Durant près de deux heures, je suis comme hypnotisé par ce spectacle d’une nature violente qui semble se tempérer ; le lac aux mille couleurs de rouge se dévoile face à nous mais se met à nu lorsque la nuit tombe ; un œil envoutant tournoie dans une symphonie où les percussions sont à l’honneur.
Venant m’extirper de mon hypnose, Paulin m’invite à rejoindre le cabanon dans lequel il prépare un repas à l’Africaine : une belle pièce de bœuf que nous partagerons avec deux porteurs et un militaire, ainsi que des pommes de terre cuites à l’huile sur un feu de charbon de bois.
Une fois repus, nous allons nous coucher. J’en profite pour me lever la nuit afin d’admirer encore et encore ce monstre qui tel un cyclope ne me lâche pas du regard.
Le lendemain matin, je suis frigorifié ; je ne pensais pas qu’il pouvait faire si froid au sommet d’un volcan et les cabanons ayant été construits avec les moyens du bord, la conservation de la chaleur ne devait pas faire partie du cahier des charges de l’architecte qui les a conçus.

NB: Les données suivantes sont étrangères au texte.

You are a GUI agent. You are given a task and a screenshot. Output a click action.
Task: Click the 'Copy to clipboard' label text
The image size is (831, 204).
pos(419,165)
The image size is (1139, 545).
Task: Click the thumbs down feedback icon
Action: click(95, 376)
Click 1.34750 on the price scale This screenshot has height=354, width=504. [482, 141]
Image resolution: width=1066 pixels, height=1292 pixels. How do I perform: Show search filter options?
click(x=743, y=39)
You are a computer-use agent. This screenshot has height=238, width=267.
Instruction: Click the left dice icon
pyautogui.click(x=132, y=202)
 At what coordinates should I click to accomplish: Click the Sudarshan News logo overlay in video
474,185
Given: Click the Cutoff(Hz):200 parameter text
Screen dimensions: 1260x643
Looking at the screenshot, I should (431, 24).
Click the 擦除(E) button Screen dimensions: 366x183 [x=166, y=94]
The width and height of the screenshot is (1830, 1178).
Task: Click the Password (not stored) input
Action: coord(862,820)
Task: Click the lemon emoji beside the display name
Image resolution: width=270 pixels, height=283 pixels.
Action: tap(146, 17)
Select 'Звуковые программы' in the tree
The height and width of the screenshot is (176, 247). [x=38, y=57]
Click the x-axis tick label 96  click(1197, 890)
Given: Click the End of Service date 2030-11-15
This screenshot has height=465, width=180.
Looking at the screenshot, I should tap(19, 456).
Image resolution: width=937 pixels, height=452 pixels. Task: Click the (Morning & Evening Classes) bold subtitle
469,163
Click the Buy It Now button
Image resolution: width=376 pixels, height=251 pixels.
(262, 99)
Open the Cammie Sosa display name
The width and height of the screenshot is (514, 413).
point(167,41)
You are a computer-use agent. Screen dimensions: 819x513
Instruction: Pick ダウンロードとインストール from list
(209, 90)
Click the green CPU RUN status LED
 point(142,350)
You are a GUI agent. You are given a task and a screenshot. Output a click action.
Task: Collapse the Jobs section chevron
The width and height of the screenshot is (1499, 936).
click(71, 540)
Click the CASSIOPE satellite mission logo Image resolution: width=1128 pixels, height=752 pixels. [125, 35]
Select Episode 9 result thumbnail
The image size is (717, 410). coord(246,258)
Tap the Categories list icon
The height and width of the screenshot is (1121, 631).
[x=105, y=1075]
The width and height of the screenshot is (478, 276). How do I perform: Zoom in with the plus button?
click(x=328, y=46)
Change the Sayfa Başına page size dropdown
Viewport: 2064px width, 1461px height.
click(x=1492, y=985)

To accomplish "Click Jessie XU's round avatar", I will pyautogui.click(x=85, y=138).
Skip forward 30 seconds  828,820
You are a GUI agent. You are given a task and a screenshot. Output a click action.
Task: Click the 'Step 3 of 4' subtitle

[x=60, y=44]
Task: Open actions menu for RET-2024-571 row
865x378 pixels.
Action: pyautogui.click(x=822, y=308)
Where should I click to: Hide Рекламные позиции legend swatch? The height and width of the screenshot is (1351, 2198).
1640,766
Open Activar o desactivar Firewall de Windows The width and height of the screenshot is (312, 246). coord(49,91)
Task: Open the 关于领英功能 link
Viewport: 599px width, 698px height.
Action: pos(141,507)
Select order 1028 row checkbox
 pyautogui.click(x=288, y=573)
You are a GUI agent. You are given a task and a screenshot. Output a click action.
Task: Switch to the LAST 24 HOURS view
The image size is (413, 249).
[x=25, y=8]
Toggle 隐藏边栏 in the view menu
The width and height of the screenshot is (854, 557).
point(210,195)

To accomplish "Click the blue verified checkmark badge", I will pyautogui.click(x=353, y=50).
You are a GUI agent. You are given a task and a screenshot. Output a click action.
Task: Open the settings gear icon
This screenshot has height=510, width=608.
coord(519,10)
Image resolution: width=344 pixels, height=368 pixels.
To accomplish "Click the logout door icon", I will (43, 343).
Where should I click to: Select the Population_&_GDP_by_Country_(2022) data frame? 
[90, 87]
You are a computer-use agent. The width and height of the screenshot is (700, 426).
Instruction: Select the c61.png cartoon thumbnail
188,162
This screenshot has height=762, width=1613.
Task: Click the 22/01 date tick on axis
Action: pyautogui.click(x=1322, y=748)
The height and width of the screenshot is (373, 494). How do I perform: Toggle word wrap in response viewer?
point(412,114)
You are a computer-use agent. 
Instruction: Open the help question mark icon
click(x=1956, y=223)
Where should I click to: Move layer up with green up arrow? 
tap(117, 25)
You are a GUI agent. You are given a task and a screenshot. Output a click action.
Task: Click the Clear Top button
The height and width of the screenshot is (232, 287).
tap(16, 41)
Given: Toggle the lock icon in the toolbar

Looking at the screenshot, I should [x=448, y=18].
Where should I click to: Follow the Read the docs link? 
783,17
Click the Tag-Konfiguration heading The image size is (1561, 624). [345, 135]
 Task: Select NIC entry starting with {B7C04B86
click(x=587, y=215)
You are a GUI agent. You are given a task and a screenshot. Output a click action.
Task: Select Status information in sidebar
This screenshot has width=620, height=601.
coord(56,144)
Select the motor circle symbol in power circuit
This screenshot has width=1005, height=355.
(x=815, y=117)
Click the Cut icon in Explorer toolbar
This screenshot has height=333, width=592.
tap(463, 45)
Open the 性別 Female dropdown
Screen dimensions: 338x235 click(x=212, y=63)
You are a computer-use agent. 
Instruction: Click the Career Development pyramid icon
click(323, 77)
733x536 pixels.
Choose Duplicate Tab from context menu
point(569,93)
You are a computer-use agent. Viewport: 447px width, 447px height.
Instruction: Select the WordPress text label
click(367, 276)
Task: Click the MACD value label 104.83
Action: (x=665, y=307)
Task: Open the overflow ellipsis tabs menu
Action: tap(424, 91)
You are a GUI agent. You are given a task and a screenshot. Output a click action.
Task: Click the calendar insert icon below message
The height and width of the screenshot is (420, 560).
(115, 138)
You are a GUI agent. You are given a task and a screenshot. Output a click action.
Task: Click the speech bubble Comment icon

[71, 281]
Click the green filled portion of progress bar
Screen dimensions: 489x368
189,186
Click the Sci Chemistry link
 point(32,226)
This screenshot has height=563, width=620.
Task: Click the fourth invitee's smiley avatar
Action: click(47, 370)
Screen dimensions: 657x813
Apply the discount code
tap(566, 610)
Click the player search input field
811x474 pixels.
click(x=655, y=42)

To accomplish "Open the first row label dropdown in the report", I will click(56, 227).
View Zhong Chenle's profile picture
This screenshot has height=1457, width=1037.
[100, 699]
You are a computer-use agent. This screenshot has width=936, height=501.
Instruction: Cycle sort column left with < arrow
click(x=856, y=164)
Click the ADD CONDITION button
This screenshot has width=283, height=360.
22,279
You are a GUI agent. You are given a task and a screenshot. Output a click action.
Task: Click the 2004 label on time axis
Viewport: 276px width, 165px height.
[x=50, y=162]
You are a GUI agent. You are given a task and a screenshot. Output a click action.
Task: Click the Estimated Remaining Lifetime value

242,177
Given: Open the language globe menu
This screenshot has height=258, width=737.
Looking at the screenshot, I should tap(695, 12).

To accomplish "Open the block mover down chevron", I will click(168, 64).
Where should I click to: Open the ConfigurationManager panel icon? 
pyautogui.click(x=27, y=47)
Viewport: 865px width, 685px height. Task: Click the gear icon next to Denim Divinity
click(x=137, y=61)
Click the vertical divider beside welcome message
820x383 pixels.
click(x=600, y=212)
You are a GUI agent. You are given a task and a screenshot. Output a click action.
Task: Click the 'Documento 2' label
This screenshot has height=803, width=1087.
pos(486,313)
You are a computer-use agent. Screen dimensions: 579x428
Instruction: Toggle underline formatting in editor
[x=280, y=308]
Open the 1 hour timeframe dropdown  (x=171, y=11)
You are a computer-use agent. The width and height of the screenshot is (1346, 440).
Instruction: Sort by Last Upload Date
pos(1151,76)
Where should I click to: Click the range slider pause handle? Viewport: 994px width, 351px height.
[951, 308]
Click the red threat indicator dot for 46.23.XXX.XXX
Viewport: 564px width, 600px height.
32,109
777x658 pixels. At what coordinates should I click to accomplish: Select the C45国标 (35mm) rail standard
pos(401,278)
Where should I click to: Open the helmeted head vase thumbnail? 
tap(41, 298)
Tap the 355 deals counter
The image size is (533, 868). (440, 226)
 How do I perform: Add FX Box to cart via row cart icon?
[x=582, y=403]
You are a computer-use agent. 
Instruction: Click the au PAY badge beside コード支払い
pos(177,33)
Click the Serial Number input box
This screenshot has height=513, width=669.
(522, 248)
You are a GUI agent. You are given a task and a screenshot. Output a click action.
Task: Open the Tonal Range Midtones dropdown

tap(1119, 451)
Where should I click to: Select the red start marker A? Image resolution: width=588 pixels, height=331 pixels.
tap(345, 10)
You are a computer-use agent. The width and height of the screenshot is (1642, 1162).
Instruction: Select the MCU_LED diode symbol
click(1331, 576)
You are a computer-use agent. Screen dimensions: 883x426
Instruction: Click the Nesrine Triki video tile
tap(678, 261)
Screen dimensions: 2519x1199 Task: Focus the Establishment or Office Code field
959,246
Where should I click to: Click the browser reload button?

Le groupe d’Américains, les yeux encore fermés de la courte nuit qu’ils viennent de vivre m’invitent à prendre le petit-déjeuner avec eux. Nous sympathisons mais en cette heure matinale, je n’ai pas la chance de les entendre chanter. Certains se demandent ce qu’ils font là : courbaturés, épuisés, je sais qu’ils savent que je sais qu’à ce moment précis, le désert de l’Arizona leur manque énormément. Après, il convient de relativiser, cette ascension quand bien même difficile, n’est pas une épreuve de survie. Juste une découverte qui nécessite une dépense énergétique un peu plus importante que la visite d’un musée. Du moins, c’est ce que je me disais encore à ce moment précis, l’air satisfait de me trouver là où je me trouve.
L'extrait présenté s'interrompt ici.